▸ Task: In the answer, every entry must appear exactly as given.
Records shown Start Marker
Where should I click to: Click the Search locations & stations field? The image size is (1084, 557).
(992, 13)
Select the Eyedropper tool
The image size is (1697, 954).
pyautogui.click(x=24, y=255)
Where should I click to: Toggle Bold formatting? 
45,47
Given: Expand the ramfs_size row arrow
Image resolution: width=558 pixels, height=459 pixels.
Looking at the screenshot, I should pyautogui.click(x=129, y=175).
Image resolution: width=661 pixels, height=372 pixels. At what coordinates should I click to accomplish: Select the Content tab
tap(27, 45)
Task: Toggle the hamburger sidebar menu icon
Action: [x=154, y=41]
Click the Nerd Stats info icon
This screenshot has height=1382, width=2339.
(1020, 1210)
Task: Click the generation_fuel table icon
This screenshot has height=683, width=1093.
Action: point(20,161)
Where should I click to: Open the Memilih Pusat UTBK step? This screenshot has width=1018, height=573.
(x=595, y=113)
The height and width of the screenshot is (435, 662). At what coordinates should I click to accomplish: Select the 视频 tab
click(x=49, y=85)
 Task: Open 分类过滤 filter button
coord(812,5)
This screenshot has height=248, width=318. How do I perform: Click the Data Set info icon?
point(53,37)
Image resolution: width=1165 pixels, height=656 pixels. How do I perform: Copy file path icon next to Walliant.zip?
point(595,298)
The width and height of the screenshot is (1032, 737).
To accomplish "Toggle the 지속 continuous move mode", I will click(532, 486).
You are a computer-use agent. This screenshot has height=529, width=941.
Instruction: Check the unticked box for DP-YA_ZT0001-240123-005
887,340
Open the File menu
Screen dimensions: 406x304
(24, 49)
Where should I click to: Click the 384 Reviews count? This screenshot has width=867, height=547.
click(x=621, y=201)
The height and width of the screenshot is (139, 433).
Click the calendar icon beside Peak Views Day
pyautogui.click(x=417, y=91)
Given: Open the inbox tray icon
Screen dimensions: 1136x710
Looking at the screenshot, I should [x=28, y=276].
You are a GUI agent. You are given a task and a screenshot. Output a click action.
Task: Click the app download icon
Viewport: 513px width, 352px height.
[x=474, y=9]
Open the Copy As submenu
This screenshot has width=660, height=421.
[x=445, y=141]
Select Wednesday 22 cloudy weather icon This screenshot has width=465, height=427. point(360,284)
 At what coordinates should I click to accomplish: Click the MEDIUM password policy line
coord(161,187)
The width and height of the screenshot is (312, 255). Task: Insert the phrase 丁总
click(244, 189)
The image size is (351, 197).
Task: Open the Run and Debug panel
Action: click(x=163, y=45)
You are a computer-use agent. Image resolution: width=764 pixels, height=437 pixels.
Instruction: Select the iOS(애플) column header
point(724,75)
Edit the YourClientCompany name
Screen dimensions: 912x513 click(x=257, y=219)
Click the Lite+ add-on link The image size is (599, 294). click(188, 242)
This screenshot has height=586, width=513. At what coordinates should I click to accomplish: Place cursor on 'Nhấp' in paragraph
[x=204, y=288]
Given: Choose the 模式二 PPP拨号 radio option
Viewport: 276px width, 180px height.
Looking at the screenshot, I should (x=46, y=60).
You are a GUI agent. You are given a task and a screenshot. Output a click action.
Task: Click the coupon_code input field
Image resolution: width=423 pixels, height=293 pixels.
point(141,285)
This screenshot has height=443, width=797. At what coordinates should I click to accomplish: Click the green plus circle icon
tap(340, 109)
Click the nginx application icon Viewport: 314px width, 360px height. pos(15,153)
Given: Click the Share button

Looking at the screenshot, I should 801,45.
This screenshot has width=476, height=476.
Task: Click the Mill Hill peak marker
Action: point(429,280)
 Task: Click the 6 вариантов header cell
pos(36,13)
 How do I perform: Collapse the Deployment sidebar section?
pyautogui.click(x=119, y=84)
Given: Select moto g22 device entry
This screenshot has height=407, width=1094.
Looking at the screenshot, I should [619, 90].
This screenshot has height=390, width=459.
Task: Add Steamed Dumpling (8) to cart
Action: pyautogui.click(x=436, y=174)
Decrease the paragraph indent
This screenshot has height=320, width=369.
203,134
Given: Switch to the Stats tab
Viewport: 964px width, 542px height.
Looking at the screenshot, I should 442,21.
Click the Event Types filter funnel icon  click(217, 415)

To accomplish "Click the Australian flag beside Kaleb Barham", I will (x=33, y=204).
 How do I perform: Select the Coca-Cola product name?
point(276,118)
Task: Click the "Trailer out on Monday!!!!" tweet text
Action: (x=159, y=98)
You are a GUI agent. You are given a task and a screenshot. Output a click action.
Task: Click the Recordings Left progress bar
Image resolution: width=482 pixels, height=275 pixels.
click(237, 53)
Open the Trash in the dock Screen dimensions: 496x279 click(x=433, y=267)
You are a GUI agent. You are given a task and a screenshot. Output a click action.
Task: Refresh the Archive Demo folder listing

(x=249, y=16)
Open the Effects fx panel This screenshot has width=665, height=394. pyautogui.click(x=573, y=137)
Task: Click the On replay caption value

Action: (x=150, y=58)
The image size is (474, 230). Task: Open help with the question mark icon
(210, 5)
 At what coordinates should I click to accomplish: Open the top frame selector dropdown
Records shown End Marker
▸ Your solution:
Where should I click to: Click the Search locations & stations field? The image size is (1084, 557).
(992, 13)
Select the Eyedropper tool
The image size is (1697, 954).
pyautogui.click(x=24, y=255)
Where should I click to: Toggle Bold formatting? 
45,47
Given: Expand the ramfs_size row arrow
Image resolution: width=558 pixels, height=459 pixels.
Looking at the screenshot, I should pyautogui.click(x=129, y=175).
Image resolution: width=661 pixels, height=372 pixels. At what coordinates should I click to accomplish: Select the Content tab
tap(27, 45)
Task: Toggle the hamburger sidebar menu icon
Action: [x=154, y=41]
Click the Nerd Stats info icon
This screenshot has height=1382, width=2339.
(1020, 1210)
Task: Click the generation_fuel table icon
This screenshot has height=683, width=1093.
Action: point(20,161)
Where should I click to: Open the Memilih Pusat UTBK step? This screenshot has width=1018, height=573.
(x=595, y=113)
The height and width of the screenshot is (435, 662). At what coordinates should I click to accomplish: Select the 视频 tab
click(x=49, y=85)
 Task: Open 分类过滤 filter button
coord(812,5)
This screenshot has height=248, width=318. How do I perform: Click the Data Set info icon?
point(53,37)
Image resolution: width=1165 pixels, height=656 pixels. How do I perform: Copy file path icon next to Walliant.zip?
point(595,298)
The width and height of the screenshot is (1032, 737).
To accomplish "Toggle the 지속 continuous move mode", I will click(532, 486).
You are a computer-use agent. This screenshot has height=529, width=941.
Instruction: Check the unticked box for DP-YA_ZT0001-240123-005
887,340
Open the File menu
Screen dimensions: 406x304
(24, 49)
Where should I click to: Click the 384 Reviews count? This screenshot has width=867, height=547.
click(x=621, y=201)
The height and width of the screenshot is (139, 433).
Click the calendar icon beside Peak Views Day
pyautogui.click(x=417, y=91)
Given: Open the inbox tray icon
Screen dimensions: 1136x710
Looking at the screenshot, I should [x=28, y=276].
You are a GUI agent. You are given a task and a screenshot. Output a click action.
Task: Click the app download icon
Viewport: 513px width, 352px height.
[x=474, y=9]
Open the Copy As submenu
This screenshot has width=660, height=421.
[x=445, y=141]
Select Wednesday 22 cloudy weather icon This screenshot has width=465, height=427. point(360,284)
 At what coordinates should I click to accomplish: Click the MEDIUM password policy line
coord(161,187)
The width and height of the screenshot is (312, 255). Task: Insert the phrase 丁总
click(244, 189)
The image size is (351, 197).
Task: Open the Run and Debug panel
Action: click(x=163, y=45)
You are a computer-use agent. Image resolution: width=764 pixels, height=437 pixels.
Instruction: Select the iOS(애플) column header
point(724,75)
Edit the YourClientCompany name
Screen dimensions: 912x513 click(x=257, y=219)
Click the Lite+ add-on link The image size is (599, 294). click(188, 242)
This screenshot has height=586, width=513. At what coordinates should I click to accomplish: Place cursor on 'Nhấp' in paragraph
[x=204, y=288]
Given: Choose the 模式二 PPP拨号 radio option
Viewport: 276px width, 180px height.
Looking at the screenshot, I should (x=46, y=60).
You are a GUI agent. You are given a task and a screenshot. Output a click action.
Task: Click the coupon_code input field
Image resolution: width=423 pixels, height=293 pixels.
point(141,285)
This screenshot has height=443, width=797. At what coordinates should I click to accomplish: Click the green plus circle icon
tap(340, 109)
Click the nginx application icon Viewport: 314px width, 360px height. pos(15,153)
Given: Click the Share button

Looking at the screenshot, I should 801,45.
This screenshot has width=476, height=476.
Task: Click the Mill Hill peak marker
Action: point(429,280)
 Task: Click the 6 вариантов header cell
pos(36,13)
 How do I perform: Collapse the Deployment sidebar section?
pyautogui.click(x=119, y=84)
Given: Select moto g22 device entry
This screenshot has height=407, width=1094.
Looking at the screenshot, I should [619, 90].
This screenshot has height=390, width=459.
Task: Add Steamed Dumpling (8) to cart
Action: pyautogui.click(x=436, y=174)
Decrease the paragraph indent
This screenshot has height=320, width=369.
203,134
Given: Switch to the Stats tab
Viewport: 964px width, 542px height.
Looking at the screenshot, I should 442,21.
Click the Event Types filter funnel icon  click(217, 415)

To accomplish "Click the Australian flag beside Kaleb Barham", I will (x=33, y=204).
 How do I perform: Select the Coca-Cola product name?
point(276,118)
Task: Click the "Trailer out on Monday!!!!" tweet text
Action: (x=159, y=98)
You are a GUI agent. You are given a task and a screenshot. Output a click action.
Task: Click the Recordings Left progress bar
Image resolution: width=482 pixels, height=275 pixels.
click(237, 53)
Open the Trash in the dock Screen dimensions: 496x279 click(x=433, y=267)
You are a GUI agent. You are given a task and a screenshot. Output a click action.
Task: Refresh the Archive Demo folder listing

(x=249, y=16)
Open the Effects fx panel This screenshot has width=665, height=394. pyautogui.click(x=573, y=137)
Task: Click the On replay caption value

Action: (x=150, y=58)
The image size is (474, 230). Task: Open help with the question mark icon
(210, 5)
 At what coordinates should I click to accomplish: Open the top frame selector dropdown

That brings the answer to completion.